Luckily, finding an address in France either by searching in a telephone directory or finding a physical location doesn't take much more wherewithal there than it does in your own home town. The one exception is Paris, a vast and sprawling city that's been around since before the Romans conquered Gaul, whose twists, turns, forests, islands and narrow alleyways can throw even its own denizens for a loop.
Study the address format. Mailing addresses in France are very similar to those in the UK, with the exception of the postcode placement. The first line is the addressee, either a person or a business. The second line is the physical street address and the third line is the postcode followed by the city name. The final line is the country, in all capital letters. For example: M. Jean Deau 123 Rue Charles de Gaulle 75006 Paris FRANCE
Use an online mapping program such as Mapquest, "ViaMichelin" or Google Maps. Alternatively, use a GPS that works on the continent to plan your route. Simply, put in your starting address or cross streets and your destination address and the software will plot your route. If you know where you will be staying, you can map the turn-by-turn route you will take to the attractions you wish to see.
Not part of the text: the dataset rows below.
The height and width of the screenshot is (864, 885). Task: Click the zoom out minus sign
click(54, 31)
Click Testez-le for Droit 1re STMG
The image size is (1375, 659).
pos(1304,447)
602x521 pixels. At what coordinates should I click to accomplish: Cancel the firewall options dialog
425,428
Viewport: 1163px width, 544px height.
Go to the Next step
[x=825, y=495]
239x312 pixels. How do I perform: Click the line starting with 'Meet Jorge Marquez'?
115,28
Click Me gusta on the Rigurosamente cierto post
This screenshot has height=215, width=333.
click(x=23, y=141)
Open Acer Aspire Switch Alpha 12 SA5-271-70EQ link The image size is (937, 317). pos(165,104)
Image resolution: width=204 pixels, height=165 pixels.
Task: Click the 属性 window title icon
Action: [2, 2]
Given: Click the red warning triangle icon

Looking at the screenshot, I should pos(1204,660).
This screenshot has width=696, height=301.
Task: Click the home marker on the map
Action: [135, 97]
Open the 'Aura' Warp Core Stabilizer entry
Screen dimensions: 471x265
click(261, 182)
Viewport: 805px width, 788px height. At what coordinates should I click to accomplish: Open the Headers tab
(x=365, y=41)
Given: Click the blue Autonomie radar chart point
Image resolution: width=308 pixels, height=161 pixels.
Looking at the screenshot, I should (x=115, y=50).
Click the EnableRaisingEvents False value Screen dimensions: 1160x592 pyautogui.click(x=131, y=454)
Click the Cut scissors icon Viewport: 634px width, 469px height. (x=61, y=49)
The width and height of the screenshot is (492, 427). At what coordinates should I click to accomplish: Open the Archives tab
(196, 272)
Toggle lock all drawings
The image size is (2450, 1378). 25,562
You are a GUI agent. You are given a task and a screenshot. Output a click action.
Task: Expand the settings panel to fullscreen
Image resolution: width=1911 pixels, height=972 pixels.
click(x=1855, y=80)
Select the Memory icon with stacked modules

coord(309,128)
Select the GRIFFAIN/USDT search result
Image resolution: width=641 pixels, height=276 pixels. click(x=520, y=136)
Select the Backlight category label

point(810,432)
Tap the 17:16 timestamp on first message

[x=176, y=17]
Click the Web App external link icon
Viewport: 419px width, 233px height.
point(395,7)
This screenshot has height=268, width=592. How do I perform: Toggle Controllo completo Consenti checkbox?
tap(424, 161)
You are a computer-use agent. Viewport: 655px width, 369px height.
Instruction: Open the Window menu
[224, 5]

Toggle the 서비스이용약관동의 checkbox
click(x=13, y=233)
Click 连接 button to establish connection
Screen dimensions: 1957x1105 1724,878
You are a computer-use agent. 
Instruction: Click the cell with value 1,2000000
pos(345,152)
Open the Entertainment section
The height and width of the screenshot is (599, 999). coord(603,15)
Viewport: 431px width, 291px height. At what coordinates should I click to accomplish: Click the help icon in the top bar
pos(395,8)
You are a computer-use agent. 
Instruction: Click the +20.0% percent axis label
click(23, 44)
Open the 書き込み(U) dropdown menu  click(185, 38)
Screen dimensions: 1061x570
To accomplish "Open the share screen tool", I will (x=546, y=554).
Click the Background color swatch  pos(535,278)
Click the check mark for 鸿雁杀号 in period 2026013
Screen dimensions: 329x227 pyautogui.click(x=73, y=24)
Check the "Yellow Pages." Indeed, France's telephone directories in telephone booths and hotel rooms are just like they are in the UK, white and yellow. "Les pages jaunes," just like their yellow UK counterparts, are listed by business or service category, and the white pages are alphabetical listings of people and businesses. For example, to find the address for The Louvre, use the white pages to search for "Louvre." In the Yellow Pages, search under the category for "Musées," which means museum, and then find the specific museum "Le Louvre."
Use Minitel. Nearly 15 years before the Internet was ubiquitous in British homes, the French had "minitel," an interactive computer portal that uses French phone lines to look up addresses, find merchants and handle secure credit-card transactions. It looks like a miniature computer plugged into the phone or a community phone jack. The opening screen is just like an address bar in a Web browser and works using the same technology.
Need to use the Internet in France? Look no further than your nearest "cybercafé" or the large sign indicating "Internet." Computer terms are universal. When visiting Paris, unless you plan to stay glued to a tour group, buy a Paris map book at any newspaper stand. Separated by "arrondissement," the governmental divisions of the city, these maps are invaluable to navigating the labyrinth on foot or via metro in the City of Lights. Such books are available in travel sections of larger book shops.
Be cautious, ripping pages out of French phone books or taking a French phone book from its owner or from a phone booth can result in hefty fines if you're caught.